Flux cost functions and optimal metabolic states (1801.05742v2)

Abstract: The metabolic fluxes in cells follow physical, biochemical, and economic principles. Some flux balance analysis (FBA) methods trade flux benefit against flux cost. However, if flux cost functions are linear and meant to describe underlying enzyme costs, this entails that enzyme efficiencies are constant and ignores the interplay between fluxes, metabolite concentrations and enzyme levels in cells. Here I introduce realistic flux cost functions that describe an "overhead cost", namely the minimum enzyme and metabolite cost associated with the fluxes in a kinetic model. These flux cost functions have general mathematical properties.
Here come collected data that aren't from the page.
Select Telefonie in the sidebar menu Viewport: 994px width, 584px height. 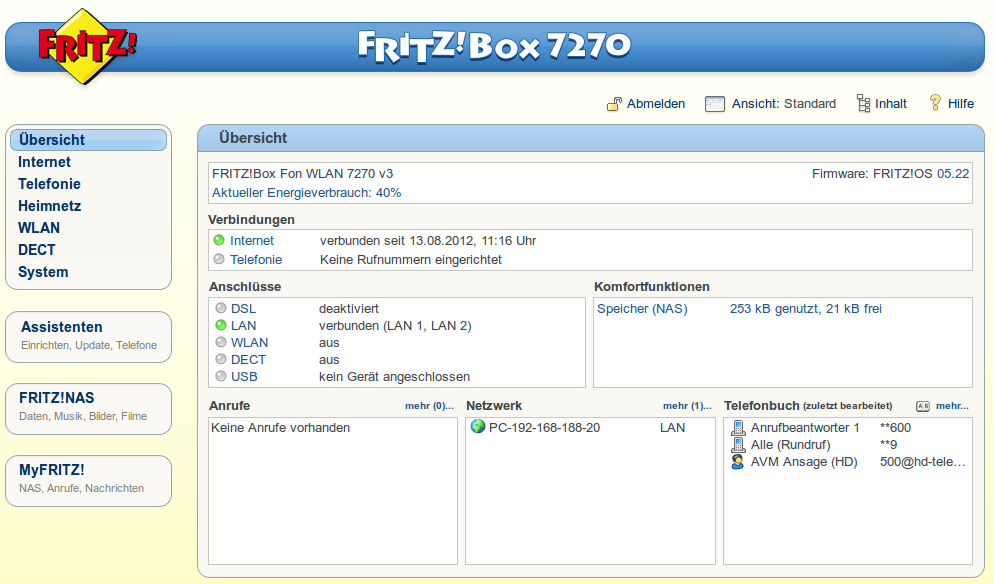(x=49, y=184)
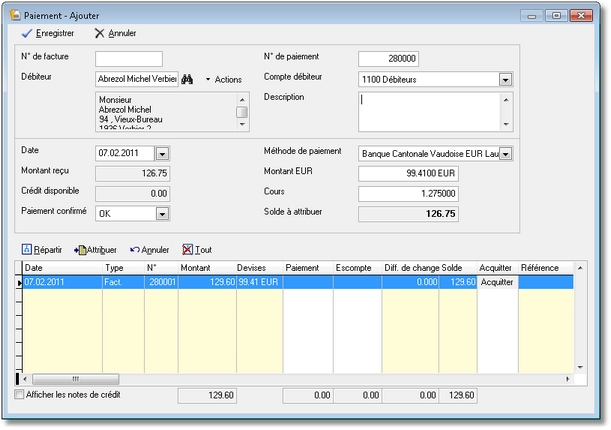Click into the N° de facture field
This screenshot has width=611, height=430.
(x=129, y=59)
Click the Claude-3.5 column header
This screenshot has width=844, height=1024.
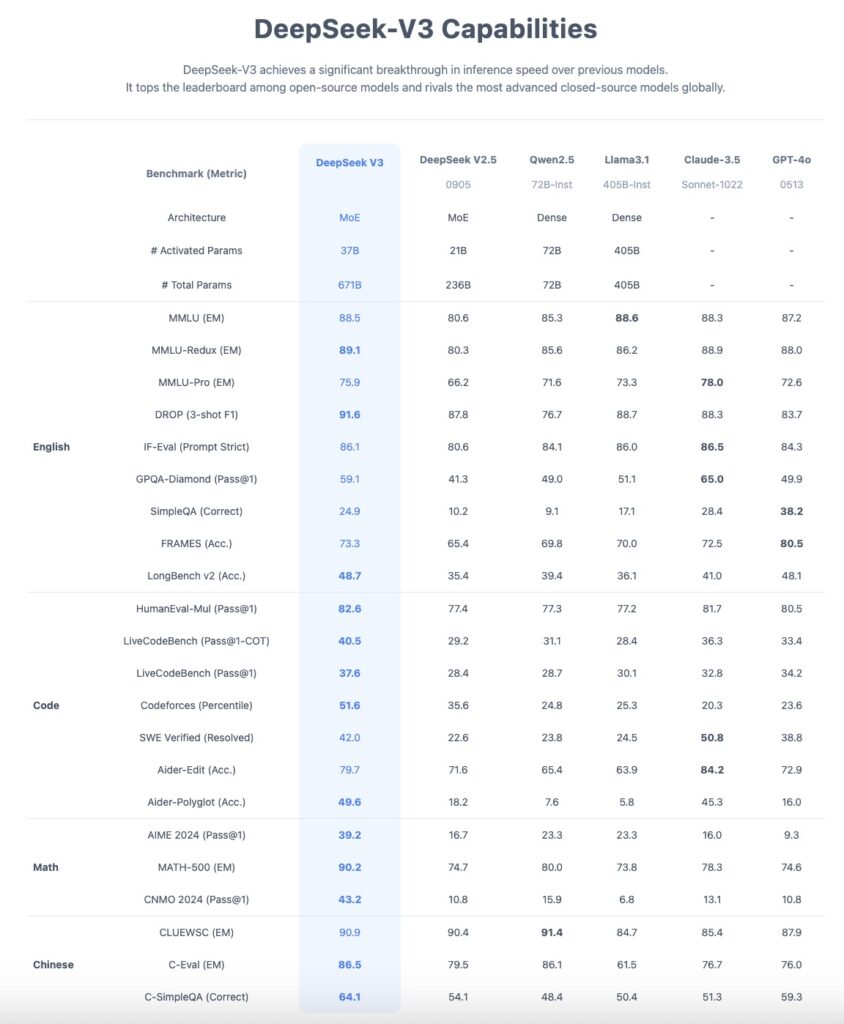pos(712,160)
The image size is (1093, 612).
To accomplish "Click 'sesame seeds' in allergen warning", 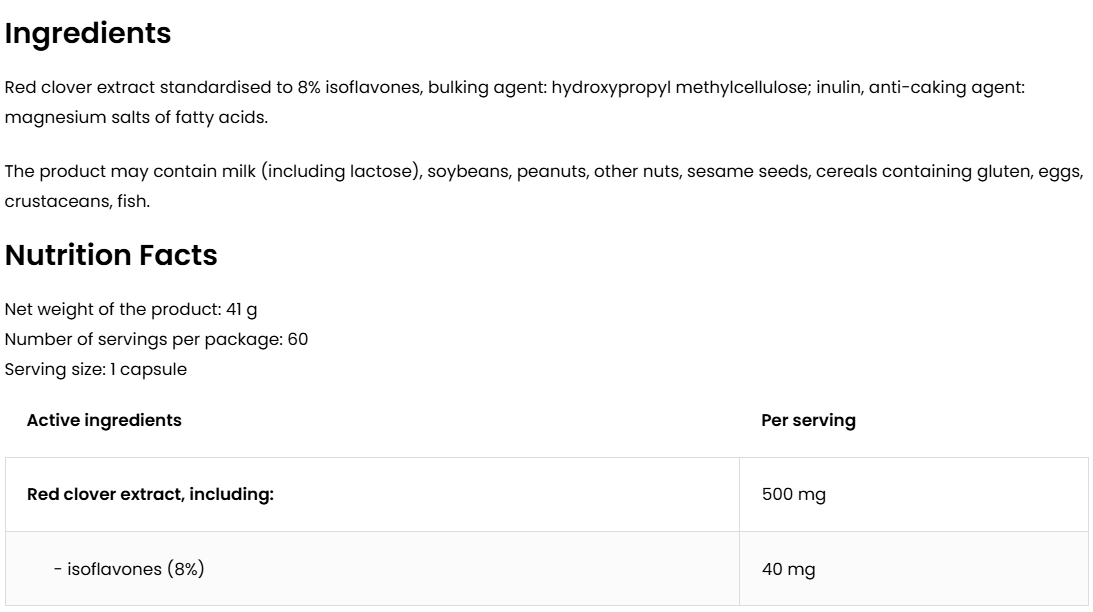I will coord(758,171).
Enzymatic flux cost functions, which represent enzyme costs, scale proportionally with the flux profile and are concave on the flux polytope. Kinetic flux cost functions represent the sum of enzyme and metabolite costs. If two flux profiles are superimposed, their different demands for metabolite concentrations cause an extra compromise cost, which makes flux cost functions strictly concave in almost all cases. When fluxes change their direction, the enzymatic cost jumps abruptly. Here I propose two methods for flux modelling: Flux Cost Minimisation, a nonlinear variant of FBA with flux minimisation, and Flux Benefit Optimisation, a nonlinear variant of FBA with molecular crowding. The optimal flux profiles, at a given flux benefit, are vertices of the flux polytope. Linear approximations of enzymatic flux cost can be used in FBA. In contrast to flux costs chosen ad hoc, these functions reflect the enzyme kinetics and extracellular concentrations in realistic kinetic models. Based on enzymatic flux costs, we can describe the cell growth rate as a convex function on the flux polytope and derive growth-optimal metabolic states and statistical distributions for the fluxes in cell populations.